Professor Colby’s contributions to his field only rival those to his College. He taught theatre education, theatre for young audiences, and directing. He earned his Ed.D. in Human Development from Harvard University Graduate School of Education and his M.A. in Drama Theatre for the Young from Eastern Michigan University. His work has been published in Children’s Theatre Review, Youth Theatre Journal, 2D: Drama/Dance and in notable works for both practitioners and scholars. His research and creative work informed each other throughout his life: he led workshops and master classes nationally and internationally, and he directed productions for young audiences that focused on drama, social history, and adaptations of classic children’s literature by the nation’s leading playwrights. His works have been performed at the Kennedy Center and the International Showcase of Performing Arts for Young People in Louisville, Kentucky. Professor Colby served on the board of directors for the New England Theatre Conference, the Massachusetts Educational Theatre Guild, and the Children’s Theater Foundation of America. He served as Regional Governor and executive board member of the American Alliance for Theatre and Education, and he participated in the development of the Arts Education Research Agenda for the National Endowment for the Arts and the United States Department of Education.
Having spent 44 years as a faculty member and leader at Emerson, Professor Colby dedicated much of his life and career to teaching, mentoring, and inspiring multiple generations of theatre and performing artists. In 1977, Professor Colby was hired as an Instructor in the Department of Performing Arts; he became an assistant professor in 1982 and was promoted to associate professor with tenure in 1988 and to full professor in 2014. He became the Chair of the Performing Arts department in the summer of 2018. He was deeply committed to his students, fellow faculty members, and the Emerson community, and he served brilliantly and bravely as Chair throughout his illness.
In spring 2020, the Spirit of Emerson Committee named its new Kindness Award after Professor Colby in recognition of his dedication to service and his unstinting collegiality. After receiving the award, Professor Colby noted with characteristic modesty, “I’m from the Midwest. Kindness is one of the few positive qualities associated with being a Midwesterner, and it’s expected of everyone. It’s a certain kind of kindness that doesn’t need recognition”.
A caring advocate for faculty, Professor Colby served as the head of the Faculty Assembly and president of the Faculty Union. As Maureen Shea, Associate Chair in the Department of Performing Arts, shared in her letter to the performing arts community this morning, he is the only faculty member in the history of the College to have received four Faculty Service Awards and an Emerson community award named after him–a testament to Professor Colby’s extraordinary impact and influence on the College he served for four decades.
Professor Shea also added that, “Generations of students call Bob the best teacher they ever had. A course with him was life-changing and inspirational. He was brilliant.” Professor Colby had a set of principles that defined his teaching practice. His central requirement, in his own words, was that “teaching be student-centered, experiential, holistic, authentic, expressive, reflective, social, collaborative, democratic, cognitive, developmental, constructivist and challenging.”
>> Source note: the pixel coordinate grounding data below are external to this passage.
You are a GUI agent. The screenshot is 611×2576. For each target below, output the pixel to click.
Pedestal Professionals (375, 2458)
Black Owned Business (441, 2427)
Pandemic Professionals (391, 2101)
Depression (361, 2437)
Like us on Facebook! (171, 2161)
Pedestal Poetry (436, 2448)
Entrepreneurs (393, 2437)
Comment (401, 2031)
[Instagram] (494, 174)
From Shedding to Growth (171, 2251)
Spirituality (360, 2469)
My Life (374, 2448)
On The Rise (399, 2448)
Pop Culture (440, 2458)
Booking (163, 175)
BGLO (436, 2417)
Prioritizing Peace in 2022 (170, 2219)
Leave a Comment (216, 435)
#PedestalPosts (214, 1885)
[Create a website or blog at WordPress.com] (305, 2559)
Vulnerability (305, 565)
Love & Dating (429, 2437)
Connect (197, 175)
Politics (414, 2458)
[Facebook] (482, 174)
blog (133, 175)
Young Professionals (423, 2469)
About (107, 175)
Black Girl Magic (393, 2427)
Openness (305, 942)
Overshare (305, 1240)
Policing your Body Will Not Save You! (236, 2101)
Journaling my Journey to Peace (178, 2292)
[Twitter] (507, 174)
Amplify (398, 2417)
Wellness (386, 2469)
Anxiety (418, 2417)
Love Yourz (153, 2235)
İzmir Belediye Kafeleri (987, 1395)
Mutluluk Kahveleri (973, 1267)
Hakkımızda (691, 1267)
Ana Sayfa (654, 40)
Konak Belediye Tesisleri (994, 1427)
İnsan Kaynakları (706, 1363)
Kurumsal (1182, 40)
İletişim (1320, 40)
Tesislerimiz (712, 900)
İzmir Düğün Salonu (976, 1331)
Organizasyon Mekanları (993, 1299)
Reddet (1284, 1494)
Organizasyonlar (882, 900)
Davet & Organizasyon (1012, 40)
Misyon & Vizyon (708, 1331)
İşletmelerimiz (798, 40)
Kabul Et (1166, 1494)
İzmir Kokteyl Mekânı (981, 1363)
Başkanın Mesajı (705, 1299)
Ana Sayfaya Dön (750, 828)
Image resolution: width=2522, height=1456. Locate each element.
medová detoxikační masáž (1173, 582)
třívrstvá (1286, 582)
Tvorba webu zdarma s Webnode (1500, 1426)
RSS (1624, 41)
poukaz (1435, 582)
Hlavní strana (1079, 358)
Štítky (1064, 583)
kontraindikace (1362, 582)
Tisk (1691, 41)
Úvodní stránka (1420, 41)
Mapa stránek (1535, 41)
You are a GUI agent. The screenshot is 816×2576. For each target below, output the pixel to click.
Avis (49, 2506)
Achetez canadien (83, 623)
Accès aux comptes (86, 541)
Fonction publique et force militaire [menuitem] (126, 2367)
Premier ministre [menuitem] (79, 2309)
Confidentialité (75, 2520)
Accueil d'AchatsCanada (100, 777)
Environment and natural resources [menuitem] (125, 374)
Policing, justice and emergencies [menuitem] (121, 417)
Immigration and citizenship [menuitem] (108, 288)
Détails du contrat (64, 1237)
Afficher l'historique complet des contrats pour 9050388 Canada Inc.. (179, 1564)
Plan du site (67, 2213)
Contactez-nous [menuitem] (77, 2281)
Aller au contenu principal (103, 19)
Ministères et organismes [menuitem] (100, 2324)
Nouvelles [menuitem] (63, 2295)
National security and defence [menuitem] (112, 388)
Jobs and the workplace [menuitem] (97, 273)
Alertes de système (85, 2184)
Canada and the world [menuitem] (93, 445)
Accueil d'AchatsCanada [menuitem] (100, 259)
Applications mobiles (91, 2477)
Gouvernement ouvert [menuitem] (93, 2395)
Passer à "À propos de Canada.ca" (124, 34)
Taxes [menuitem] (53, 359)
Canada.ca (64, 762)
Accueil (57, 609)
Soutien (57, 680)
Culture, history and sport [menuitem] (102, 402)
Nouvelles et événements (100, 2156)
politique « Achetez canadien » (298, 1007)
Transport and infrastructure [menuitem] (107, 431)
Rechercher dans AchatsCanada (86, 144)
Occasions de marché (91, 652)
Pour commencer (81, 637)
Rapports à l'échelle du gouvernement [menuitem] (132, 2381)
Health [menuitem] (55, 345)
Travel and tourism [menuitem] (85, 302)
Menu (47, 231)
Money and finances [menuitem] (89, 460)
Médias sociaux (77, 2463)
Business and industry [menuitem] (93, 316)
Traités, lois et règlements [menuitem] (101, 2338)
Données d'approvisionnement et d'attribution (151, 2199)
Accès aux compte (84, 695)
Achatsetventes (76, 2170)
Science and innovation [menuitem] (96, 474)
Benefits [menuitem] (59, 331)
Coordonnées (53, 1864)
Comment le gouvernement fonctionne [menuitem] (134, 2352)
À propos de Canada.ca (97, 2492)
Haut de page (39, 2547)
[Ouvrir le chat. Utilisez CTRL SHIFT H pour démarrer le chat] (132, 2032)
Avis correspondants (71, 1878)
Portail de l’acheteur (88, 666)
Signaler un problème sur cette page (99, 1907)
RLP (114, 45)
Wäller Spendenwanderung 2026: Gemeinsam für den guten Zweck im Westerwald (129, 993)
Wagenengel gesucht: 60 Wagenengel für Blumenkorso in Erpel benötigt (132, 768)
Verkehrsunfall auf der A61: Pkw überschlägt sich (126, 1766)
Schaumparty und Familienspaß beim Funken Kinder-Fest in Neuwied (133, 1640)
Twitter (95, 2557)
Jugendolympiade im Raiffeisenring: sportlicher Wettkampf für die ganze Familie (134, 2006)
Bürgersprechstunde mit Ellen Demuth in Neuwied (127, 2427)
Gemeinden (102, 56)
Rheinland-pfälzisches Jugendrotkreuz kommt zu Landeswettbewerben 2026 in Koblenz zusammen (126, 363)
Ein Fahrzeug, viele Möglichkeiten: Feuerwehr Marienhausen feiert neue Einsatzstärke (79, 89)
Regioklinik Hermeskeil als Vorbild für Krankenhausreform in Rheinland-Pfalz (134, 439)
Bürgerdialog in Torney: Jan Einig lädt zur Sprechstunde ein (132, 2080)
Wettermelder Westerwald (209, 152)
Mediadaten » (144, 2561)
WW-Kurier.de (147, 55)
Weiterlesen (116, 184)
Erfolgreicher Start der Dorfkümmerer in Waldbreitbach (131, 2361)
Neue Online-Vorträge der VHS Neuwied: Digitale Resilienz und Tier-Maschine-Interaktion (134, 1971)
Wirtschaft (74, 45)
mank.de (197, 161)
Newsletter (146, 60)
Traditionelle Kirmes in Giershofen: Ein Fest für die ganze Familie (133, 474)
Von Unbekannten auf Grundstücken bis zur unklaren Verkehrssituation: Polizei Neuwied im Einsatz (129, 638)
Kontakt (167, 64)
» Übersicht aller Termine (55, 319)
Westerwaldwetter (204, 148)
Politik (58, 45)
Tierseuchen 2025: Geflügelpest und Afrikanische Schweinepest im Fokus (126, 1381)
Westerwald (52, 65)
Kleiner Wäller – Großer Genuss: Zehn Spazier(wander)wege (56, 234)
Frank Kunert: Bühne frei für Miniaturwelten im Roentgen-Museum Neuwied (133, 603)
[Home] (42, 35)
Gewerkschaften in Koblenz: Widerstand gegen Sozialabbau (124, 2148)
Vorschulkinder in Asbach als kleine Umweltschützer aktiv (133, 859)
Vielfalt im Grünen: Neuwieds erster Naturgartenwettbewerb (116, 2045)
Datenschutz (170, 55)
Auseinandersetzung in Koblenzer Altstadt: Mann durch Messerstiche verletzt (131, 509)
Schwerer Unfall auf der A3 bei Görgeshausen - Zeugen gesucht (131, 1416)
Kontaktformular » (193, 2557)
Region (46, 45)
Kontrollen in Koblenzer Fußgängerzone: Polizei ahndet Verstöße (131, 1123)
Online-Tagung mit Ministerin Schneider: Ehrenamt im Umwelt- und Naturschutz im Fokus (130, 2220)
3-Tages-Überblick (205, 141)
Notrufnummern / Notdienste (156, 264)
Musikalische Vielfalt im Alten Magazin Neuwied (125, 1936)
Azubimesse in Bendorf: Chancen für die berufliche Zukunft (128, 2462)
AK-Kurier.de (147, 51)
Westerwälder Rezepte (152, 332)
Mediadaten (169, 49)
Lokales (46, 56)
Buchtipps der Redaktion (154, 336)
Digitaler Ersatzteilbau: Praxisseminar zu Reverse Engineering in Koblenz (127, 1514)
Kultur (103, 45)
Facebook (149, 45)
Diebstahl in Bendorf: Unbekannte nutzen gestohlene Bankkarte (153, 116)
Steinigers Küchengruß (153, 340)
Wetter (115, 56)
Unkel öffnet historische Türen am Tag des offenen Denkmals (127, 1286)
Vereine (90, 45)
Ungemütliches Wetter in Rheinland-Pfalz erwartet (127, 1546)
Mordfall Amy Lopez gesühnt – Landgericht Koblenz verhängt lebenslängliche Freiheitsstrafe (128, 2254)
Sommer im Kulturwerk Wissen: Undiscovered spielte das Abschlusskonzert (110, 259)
Last year Professor Colby was honored with the Campton Bell Lifetime Achievement Award by the American Alliance for Theatre & Education (AATE) in a virtual ceremony. The award honors an individual for a lifetime of outstanding contributions to the field of theatre arts education. In 2003 he was also recognized by the same organization for his contributions to the field of theatre education with the Lin Wright Special Recognition Award. Selected as the 2003 Theatre Educator of the Year and inducted in 2005 into the National Professional Fraternity in Communication Arts and Sciences, Professor Colby also received the Distinguished Arts Educator Advocate Award in Theatre in 2012 by the Commonwealth of Massachusetts.
His achievements were stellar, his talent abundant, his influence far-reaching, and we will miss him greatly.
Please keep Bob’s family in your thoughts and prayers, including his wife Leslie, and two children, Allison and Jonathan. The College plans to hold a celebration of his life and work at a future date. We will share additional information with the community as soon as we are able.